Takayuki TohgeTakayuki Tohge
The Plant Cell, Plant Physiology

Takayuki Tohge is a research project leader at the Max Planck Institute of Molecular Plant Physiology, Golm, Germany. He received a BSc and an MSc in pharmaceutical science from Kanazawa University and a PhD from Chiba University. After completing his PhD, he participated in establishing the plant metabolomics research group at the RIKEN Institute in Japan for two years and then later joined the Max Planck Institute of Molecular Plant Physiology. From 2008 to 2010, he held an Alexander von Humboldt Fellowship. He was a Thomson Reuters highly cited researcher from 2002 to 2012.

Takayuki’s research focuses on elucidation of genes involved in plant secondary metabolism, especially phenylpropanoids in Arabidopsis, tomato, tobacco, maize, and rice in order to enable biosynthesis-based cross-species comparison for understanding chemical diversity in plant secondary metabolism.

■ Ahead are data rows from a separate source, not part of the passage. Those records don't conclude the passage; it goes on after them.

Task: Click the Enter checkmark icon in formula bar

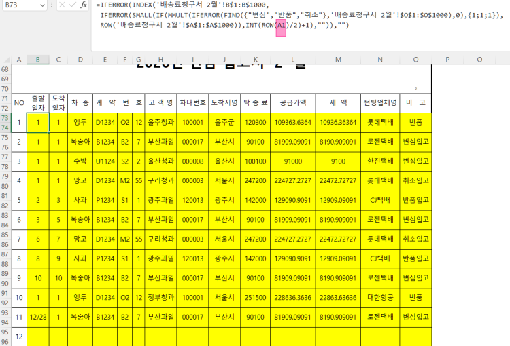Action: (71, 5)
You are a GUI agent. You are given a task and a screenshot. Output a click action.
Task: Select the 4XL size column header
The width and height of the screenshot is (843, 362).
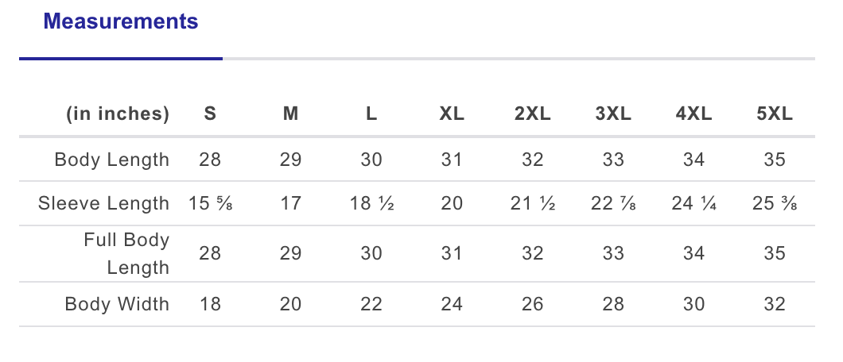[x=693, y=114]
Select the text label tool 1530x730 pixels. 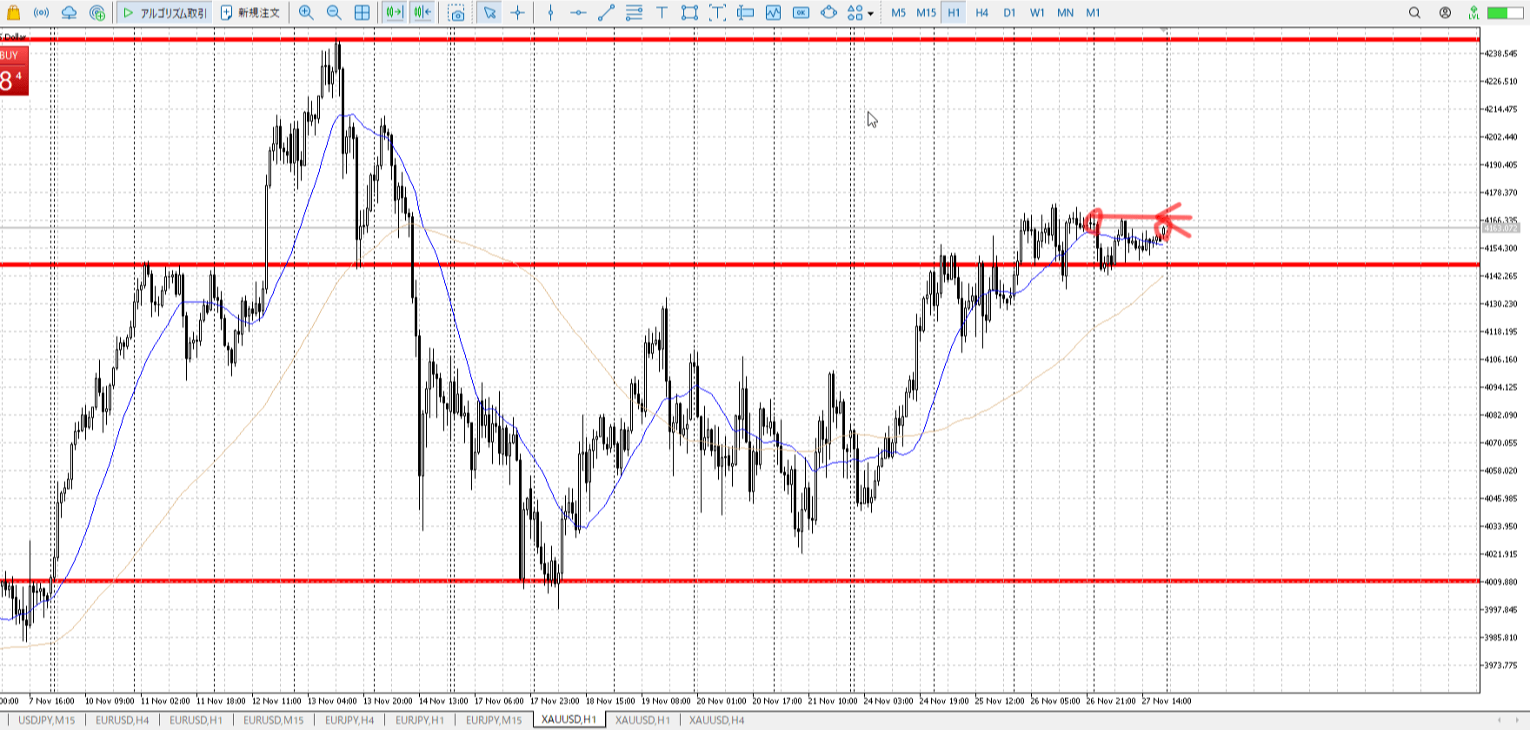click(x=662, y=12)
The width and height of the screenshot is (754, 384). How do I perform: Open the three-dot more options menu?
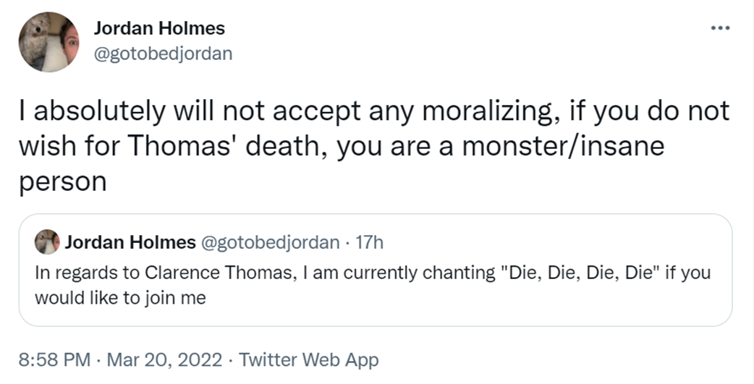click(x=721, y=29)
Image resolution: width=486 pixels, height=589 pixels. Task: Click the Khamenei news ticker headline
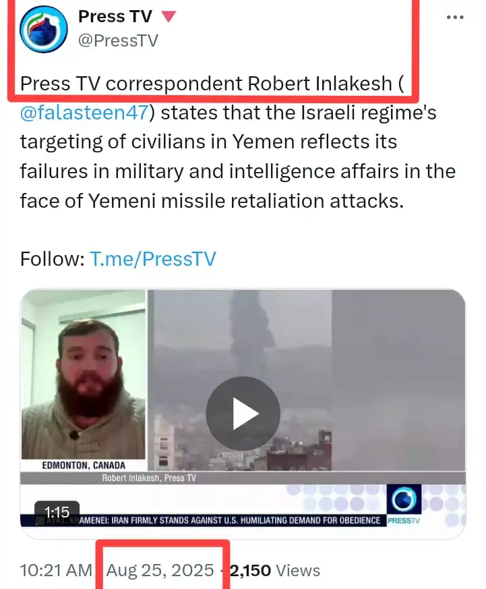[230, 520]
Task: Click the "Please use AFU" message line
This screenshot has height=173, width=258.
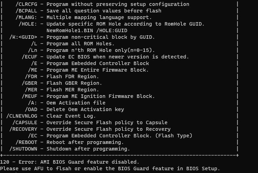Action: click(x=110, y=169)
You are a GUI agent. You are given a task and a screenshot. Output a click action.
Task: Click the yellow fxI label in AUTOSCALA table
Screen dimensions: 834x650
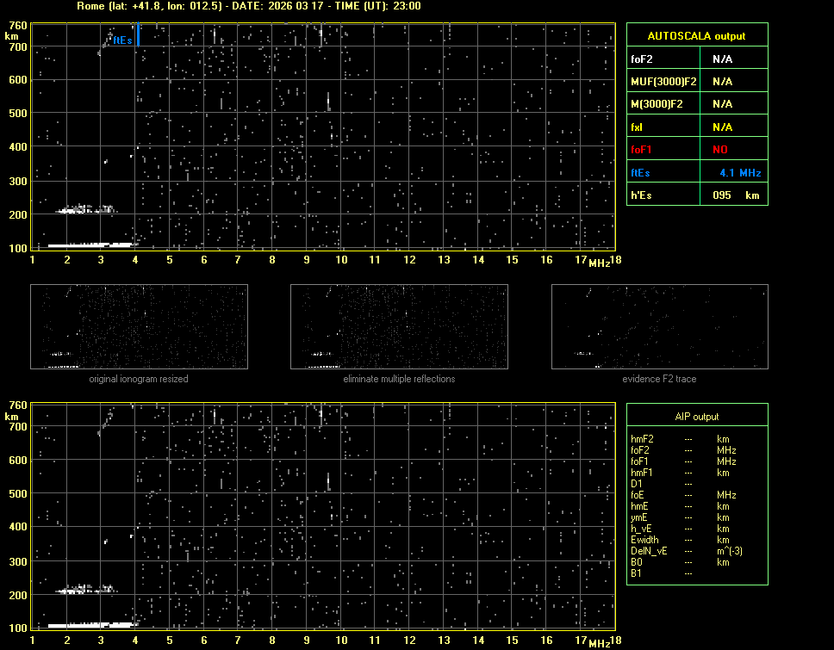638,127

Barbara ValentBarbara Valent
The Plant Cell

Barbara Valent, distinguished professor of plant pathology at Kansas State University, earned a PhD in biochemistry from the University of Colorado. She received an NIH National Research Service Award for postdoctoral training as a yeast molecular geneticist at Cornell University. While there, she began developing the rice blast fungus, Magnaporthe oryzae, as a model fungal plant pathogen.

Barbara joined the DuPont Company in 1985 to pursue rice blast research and develop novel control strategies for this pathogen, which remains a global threat to rice production. She rose to research fellow, the top scientific position within DuPont, before moving to Kansas State University in 2001.

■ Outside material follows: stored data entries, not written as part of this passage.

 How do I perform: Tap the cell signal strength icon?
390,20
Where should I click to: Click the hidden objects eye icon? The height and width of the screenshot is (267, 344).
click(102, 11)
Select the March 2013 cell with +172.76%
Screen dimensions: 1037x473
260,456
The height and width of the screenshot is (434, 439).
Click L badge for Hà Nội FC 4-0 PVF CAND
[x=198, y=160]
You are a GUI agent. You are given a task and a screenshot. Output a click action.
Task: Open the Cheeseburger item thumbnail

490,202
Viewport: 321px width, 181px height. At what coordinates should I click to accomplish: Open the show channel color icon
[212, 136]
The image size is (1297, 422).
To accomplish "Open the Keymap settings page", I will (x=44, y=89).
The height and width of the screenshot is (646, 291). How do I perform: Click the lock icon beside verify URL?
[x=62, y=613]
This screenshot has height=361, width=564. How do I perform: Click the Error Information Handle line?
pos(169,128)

Barbara is a Fellow of the American Phytopathological Society and of the American Association for the Advancement of Science. Career highlights include service on the Board of Trustees for the International Center of Tropical Agriculture in Cali, Colombia. Barbara’s current research combines functional genomics with live cell microscopy to understand how specialized biotrophic hyphae invade living rice cells to cause blast disease. She has become a leader in research on wheat blast, a disease that recently emerged in South America and now threatens global wheat production.